4.5         Documentation of Assessment Result, Interpretation, Report Writing.



Documentation simply means keeping a record of what is observed while students are engaged in a learning experience. (while playing, learning and exploring)

Records might include teacher observations which focus on specific skills, concepts, or characteristics outlined in the curriculum.

Daily observations may be both planned or spontaneous to ensure that all learning experiences that may emerge from a particular activity are included.

There are various forms of documenting a student’s learning experiences.

·       Photographs, Videotapes and Audio Recordings: It might include the use of student’s artwork and writing, photographs, videotapes and/or tape-recordings.

·       Checklists: Checklists are most effective and efficient as an assessment tool when they assess specific curriculum outcomes pertaining to a topic.

·       Work Samples and Portfolios: Portfolios show a progression of growth in a child’s development during a period of time through a collection of student work samples.

·       Documentation can be as simple as an attractive display of children’s work on a wall or it can be a more elaborately crafted display board that tells the story of an experience of a child or a group of children.

·       All types of documentation should include a title, photos or sketches of children’s work with written captions, children’s illustrations of the experience and additional written descriptions of the learning.

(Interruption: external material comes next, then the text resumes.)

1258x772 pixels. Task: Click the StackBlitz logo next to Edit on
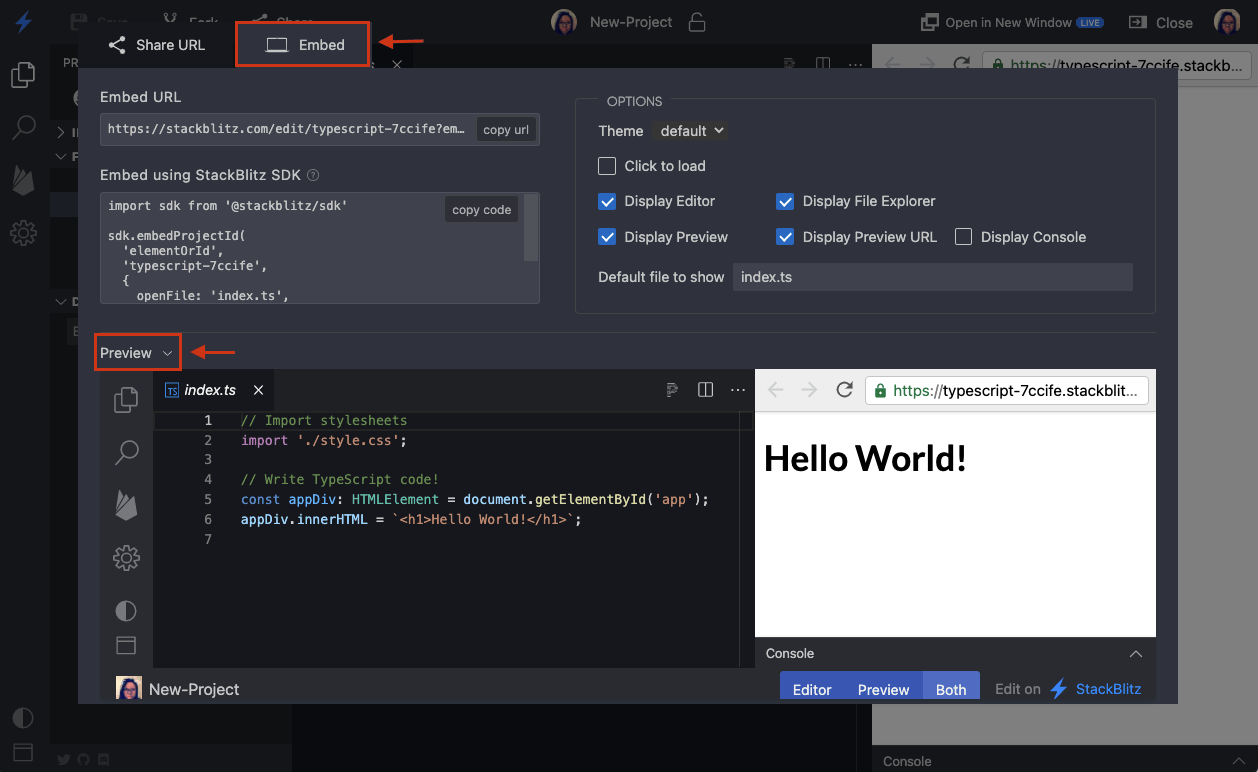click(x=1058, y=689)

·       Documentation helps all together for the students, teachers, and the parents.

·        It provides students with the opportunity to revisit their work which, in turn, provides teachers with the opportunity to discuss with them their interests, their ideas and their plans.

·       By becoming involved in the documentation of their own learning experiences, students become more reflective and more engaged in the learning that is happening all around them.


Interpretation refers to the task of drawing inferences (making conclusion based on evidences and reasoning) from the collected facts after an assessment.

Report writing is documenting the summarized and interpretative information of assessment which was done using various procedures by an individual or a group.

·       The interpretation of assessment results involves the practitioner in a series of analyses that lead to one or more explanations of the student’s performance and behavior.

·       Analyzing and interpreting information includes synthesizing information in text or graphic displays.

·       Special educators need to know how to analyze and interpret information to share the results with others, including family members and students, too.

·       Result interpretation can be done in various methods: such as Scores, Standard deviation, Percentiles, Standard error of measurement.

·       These are helpful when setting goals with students, monitoring student growth and learning patterns over time

·       Offer at-a-glance insight into the strengths and weaknesses of student learning.

·       Useful to understand how students in a class are performing relative to their peers, particularly when setting goals with students, creating flexible groupings, or evaluating program effectiveness.

·       Can be useful when determining how diverse student performance is within a group. An important factor for understanding why an average (mean) score is higher or lower for a group, and whether whole group or small group instruction might be more effective.

In addition to assessment reports, there is a variety of other ways to share assessment information with different audiences, including websites, brochures, presentations, and social media. In particular, finding ways to share assessment results with students contributes to their increased understanding of why they are asked to participate in assessment and how they benefit from it.